Visão de um historiador na Campus Party 2010

inovacao-criatividade-cparty2010A posse do computador conectado à internet satisfaz uma dimensão de expectativa de potência subjetiva. Conforme Pierre Lévy, o carro também cumpriu o mesmo papel.

A principal diferença, a meu ver, é que o carro expande o alcance de nosso corpo no espaço e encurta o tempo, a altos custos de produção. O computador expandirá cada vez mais o alcance de nosso espírito (ou mente) na realidade, potencialmente anulando barreiras espaciais e temporais, a custos que podem ser bastante reduzidos (a web não precisa de carvão ou de petróleo para funcionar).

Todos são potencialmente capazes de produzir significado à experiência humana. E se as ferramentas de expressão desses signos chegaram num momento histórico em que se tornaram baratas ao ponto de ser economicamente viáveis para a maior parte da população, por que não realizar isso imediatamente, ou seja, sem enrolação? A inclusão digital foi uma das importantes questões políticas tradas no evento.
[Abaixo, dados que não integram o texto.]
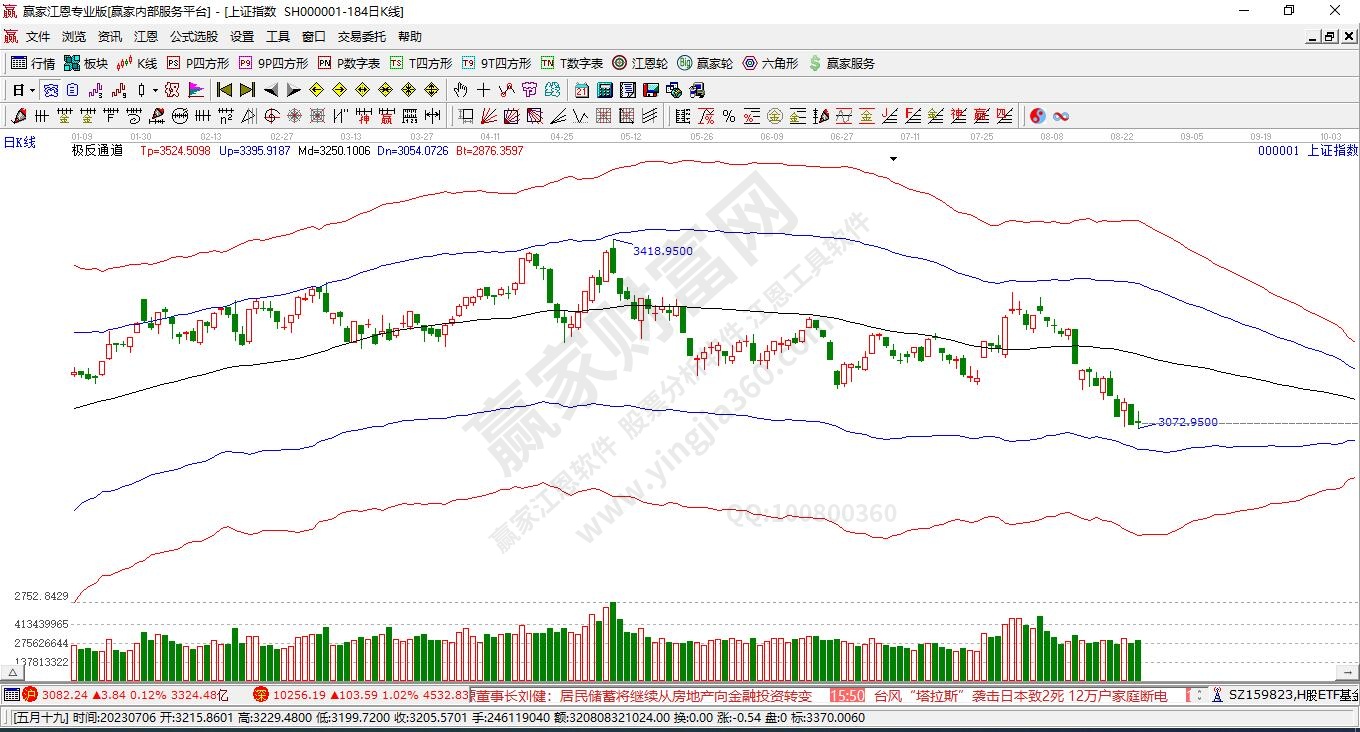Click the blue infinity symbol icon

1061,116
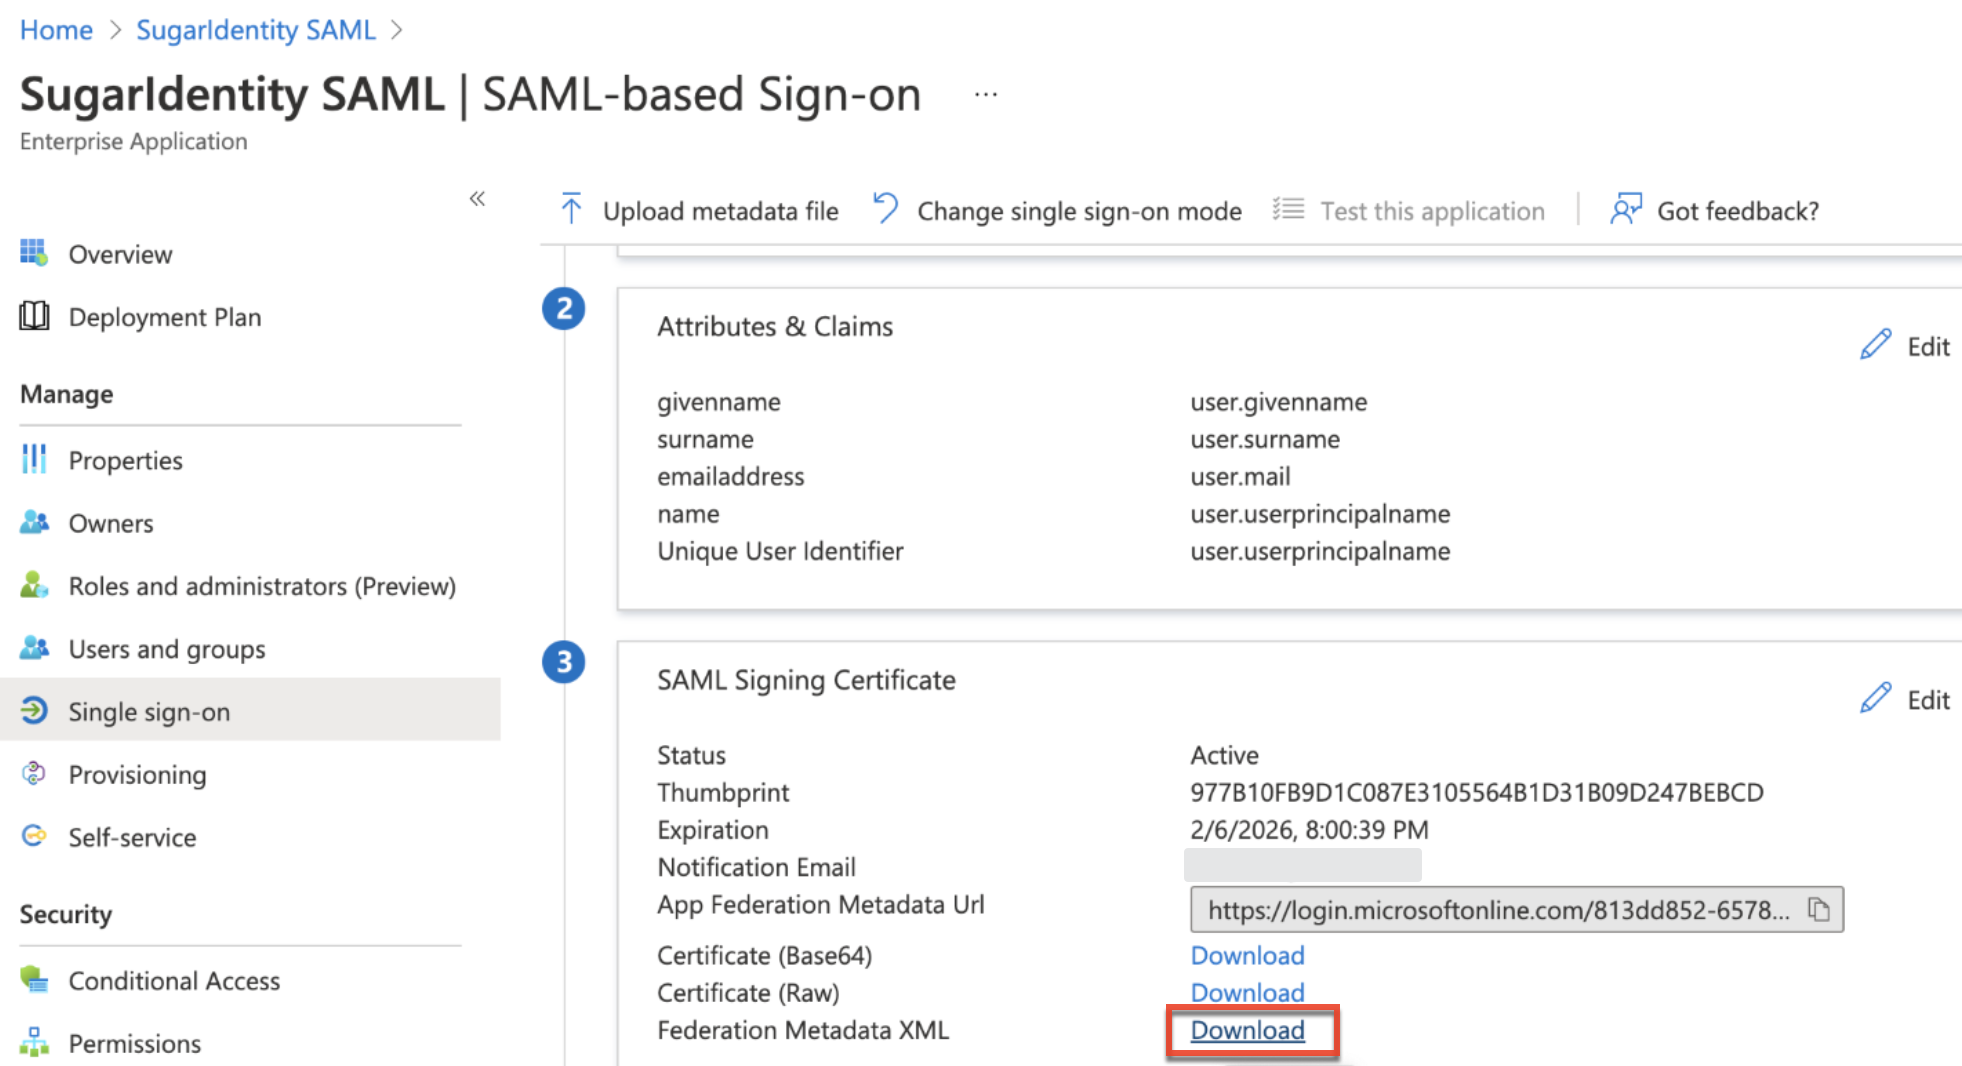Screen dimensions: 1962x1066
Task: Open Permissions under Security
Action: [134, 1043]
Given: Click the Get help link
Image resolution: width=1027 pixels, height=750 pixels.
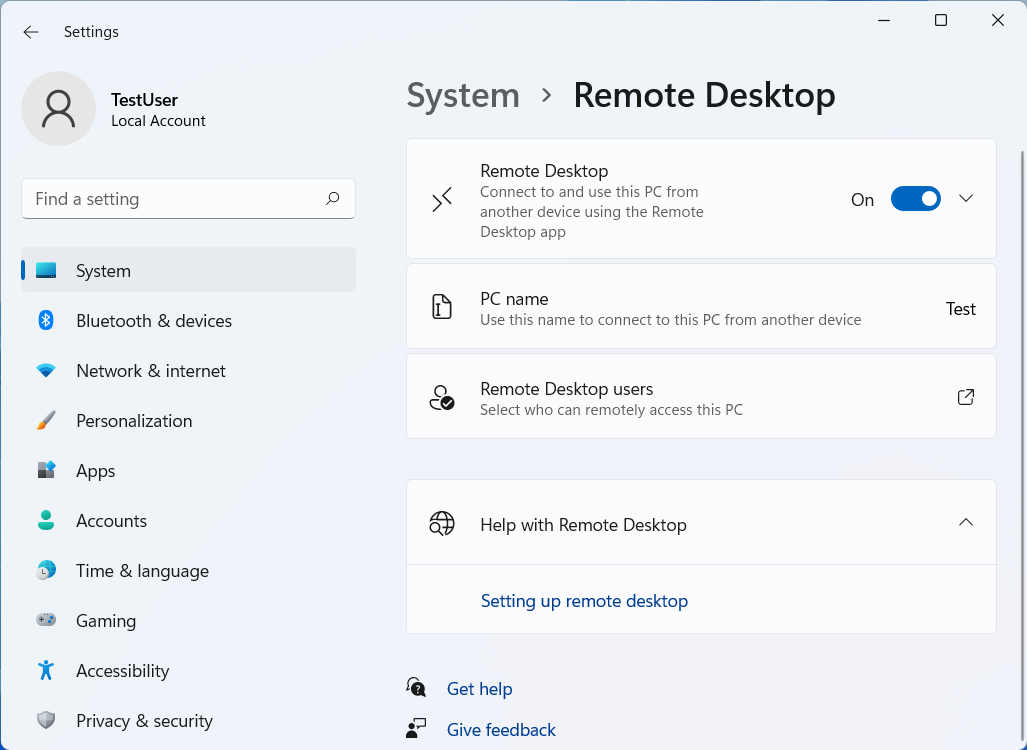Looking at the screenshot, I should (x=479, y=689).
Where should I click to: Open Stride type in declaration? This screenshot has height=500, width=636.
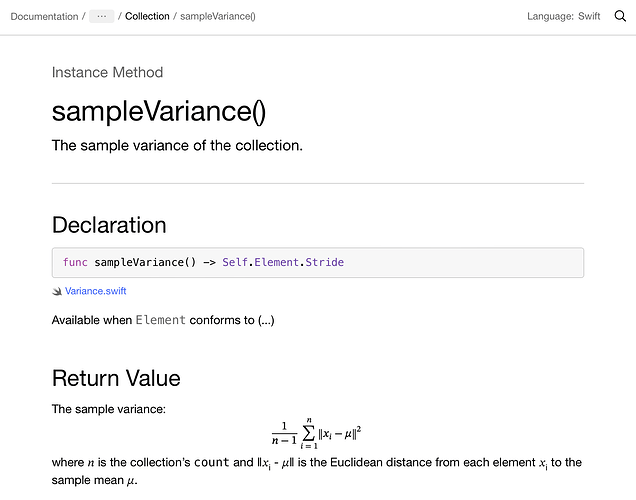pos(324,262)
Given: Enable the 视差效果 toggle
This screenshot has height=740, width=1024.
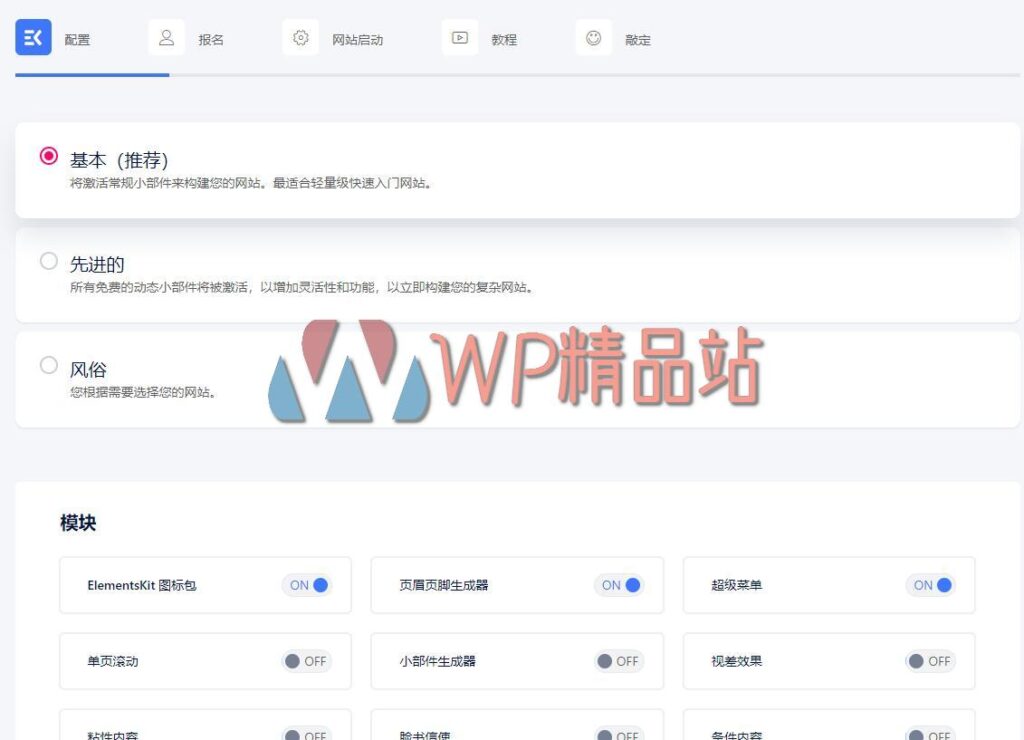Looking at the screenshot, I should [931, 661].
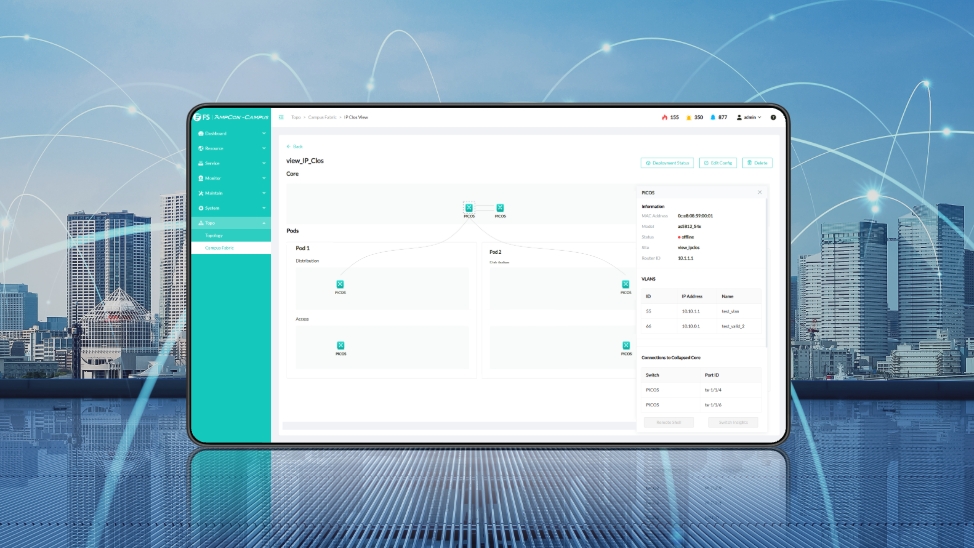Screen dimensions: 974x548
Task: Click the yellow warning alert icon
Action: coord(688,117)
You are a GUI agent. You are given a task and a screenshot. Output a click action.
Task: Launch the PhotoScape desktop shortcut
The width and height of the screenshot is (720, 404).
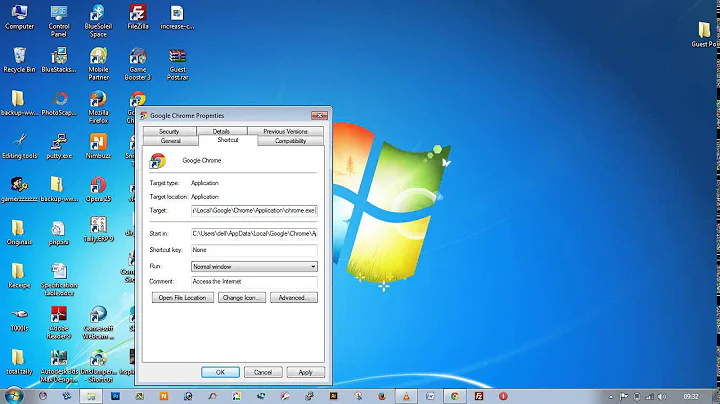[58, 101]
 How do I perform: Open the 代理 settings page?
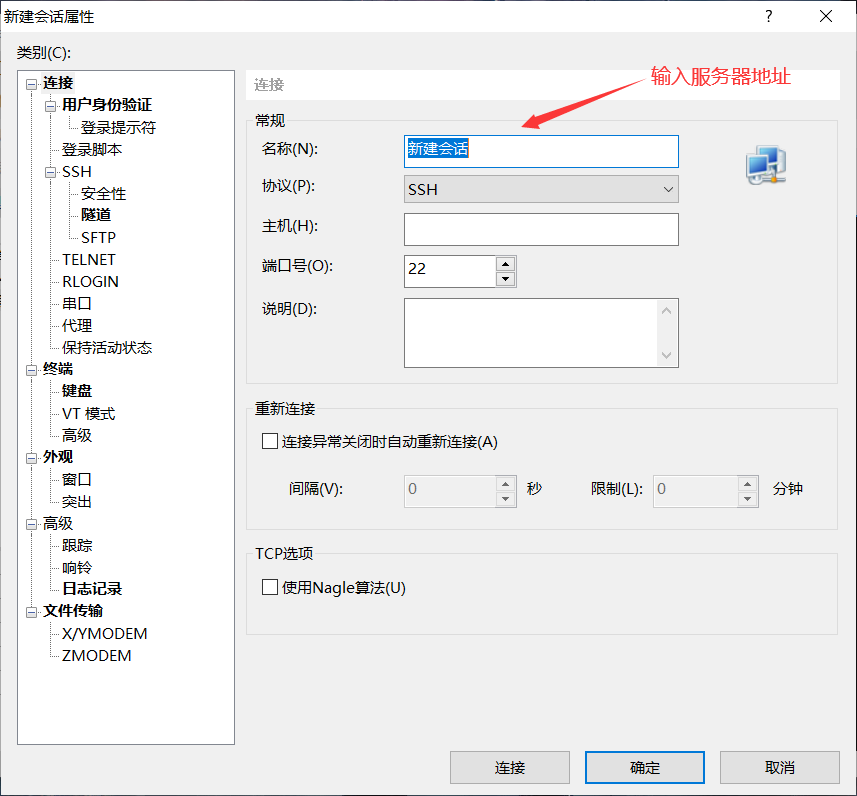pyautogui.click(x=75, y=325)
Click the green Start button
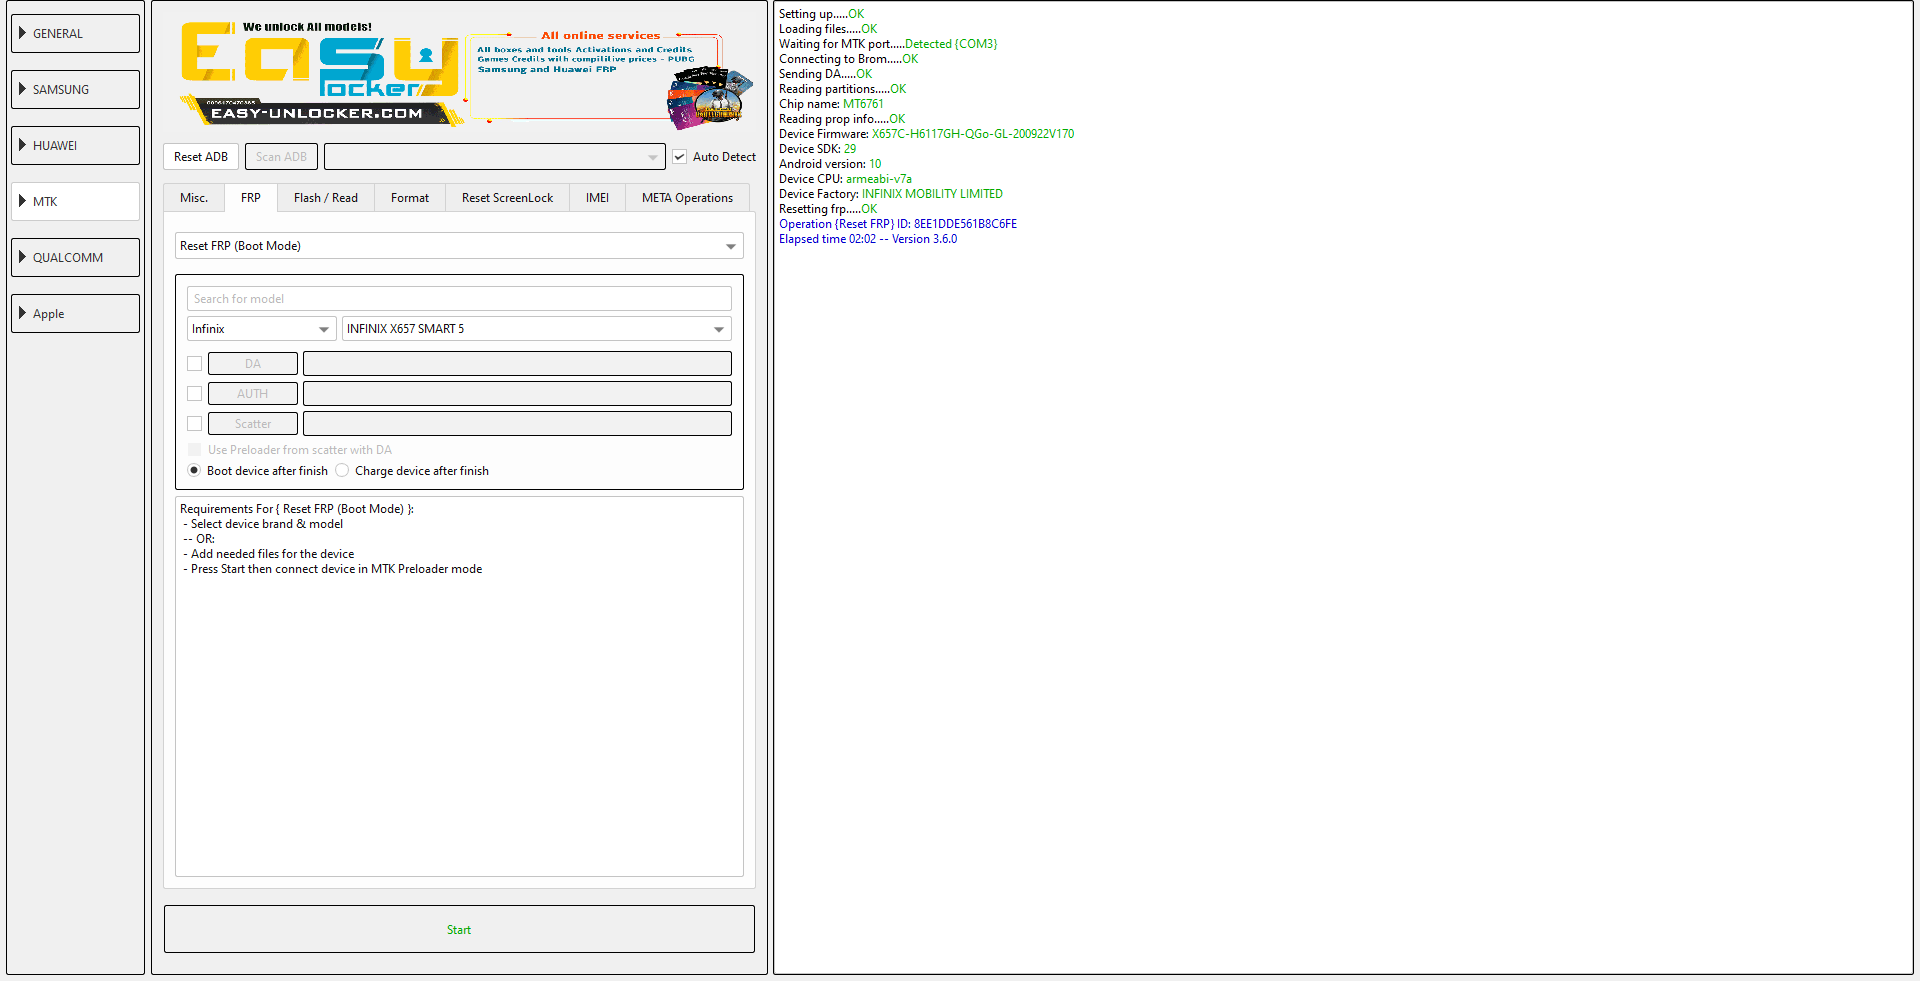Screen dimensions: 1920x981 [459, 929]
Na Campus Party havia vários tipos de pessoas e ações que de alguma forma têm relação ou interesse pela chamada “tecnologia”. Tecnologia é um termo bastante vago, ou genérico, ou “geral”, que abrange tudo aquilo que pode ser considerado uma técnica.

Mas costumamos associar o termo atualmente às técnicas hi-tech, que utilizam computadores (máquinas bem pequenas, perto de outras máquinas que existem por aí) e, muito importante, CONEXÃO COM A INTERNET!!!! Quanto mais estável, livre e rápida for essa conexão, melhor.

A ciência dos computadores, ou cibernética como foi chamada no começo (anos 1950), é hoje algo que vai de programação e tecnologia da informação (TI) até blogagem e mídias sociais, e coisas doidas como modding e robótica, sem esquecer da produção estética.

As primeiras máquinas eletrônicas programáveis, capazes de realizar ações a partir de instruções escritas e de dados armazenados, surgiram na Inglaterra no contexto da Segunda Guerra Mundial. Os primeiros computadores controlavam canhões, para derrubar aviões (e matar seus pilotos). Os aviões eram tecnologias usadas para destruir alvos (bases militares ou cidades, que continham pessoas).

Enfim, eram um meio para matar.

Naquela época (primeira metade do século 20), os países que estavam em guerra haviam levado a lógica da competição a um ponto tão exagerado que os governos declaravam explicitamente seus interesses de dominação. O governo de Hitler na Alemanha é o melhor exemplo, e todo mundo conhece a história e apenas os muito escrotos admiram uma figura como esse ser.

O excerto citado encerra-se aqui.